Dari 20 KEK di Indonesia, dua di antaranya ada di Jawa Timur, yakni di Gresik dan Malang.
KEK Gresik yang dikenal dengan JIIPE ada 21 pelaku usaha termasuk PT Freeport Indonesia yang membangun smelter single line terbesar di dunia dengan nilai investasi sebesar Rp 45 miliar. Kemajuan pembangunan smelter di KEK Gresik sudah mencapai 76 persen yang diharapkan pada Mei 2023 sudah selesai dan dapat memulai produksi.

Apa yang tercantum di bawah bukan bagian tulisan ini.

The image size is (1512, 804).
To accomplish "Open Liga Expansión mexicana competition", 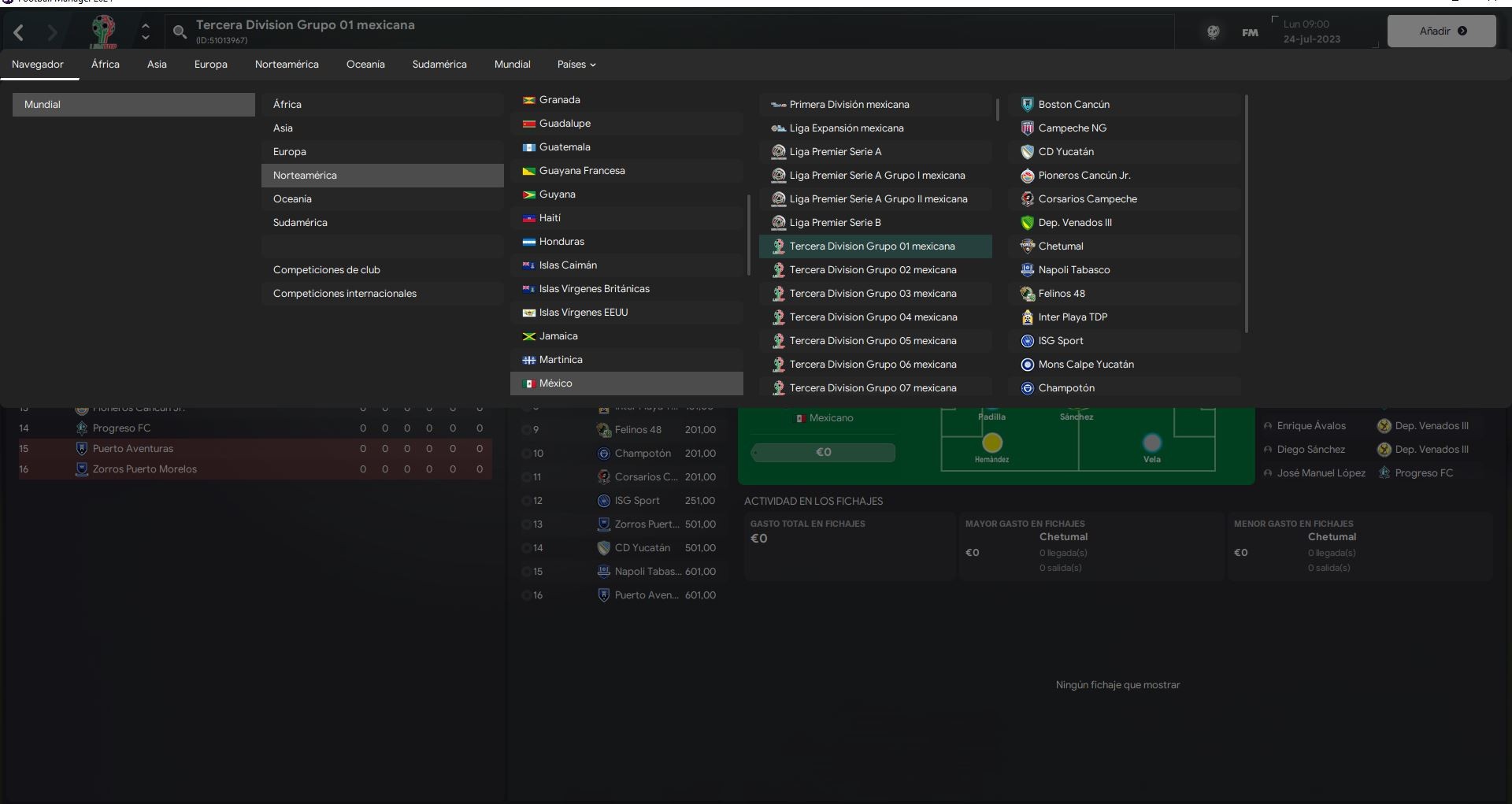I will (847, 128).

"Kami harapkan pada akhir 2024 bisa mencapai 100 persen produksi secara penuh agar kebijakan hilirisasi dapat dibuktikan melalui smelter di Gresik ini," ungkap Susiwijono.
Menurut dia, banyak keuntungan yang akan diperoleh jika smelter di KEK Gresik beroperasi penuh. Salah satunya adalah pembuatan katoda tembaga, setelah dulu komoditas tersebut diekspor mentah.
"Di Gresik kira-kira menghasilkan 600 ribu ton dari Freeport dan Smelting sebesar 300 ribu ton, jadi total 900 ribu ton katoda tembaga itu jika di ekspor nilainya sekian puluh kali lipat jika dibandingkan dalam keadaan mentah," kata Susiwijono.
Oleh karena itu, dengan menghasilkan katoda tembaga yang merupakan bahan baku untuk manufaktur banyak sektor mulai dari elektronik hingga otomotif yakni baterai dari kendaraan listrik. Jika sudah diproduksi di Gresik, otomatis pabrikan dan industri di negara lain bisa dipastikan akan memesannya di Gresik.
"Jika hilirisasi terealisasi jauh lebih besar, industri-industri manufaktur akan masuk di Jawa Timur," ucapnya.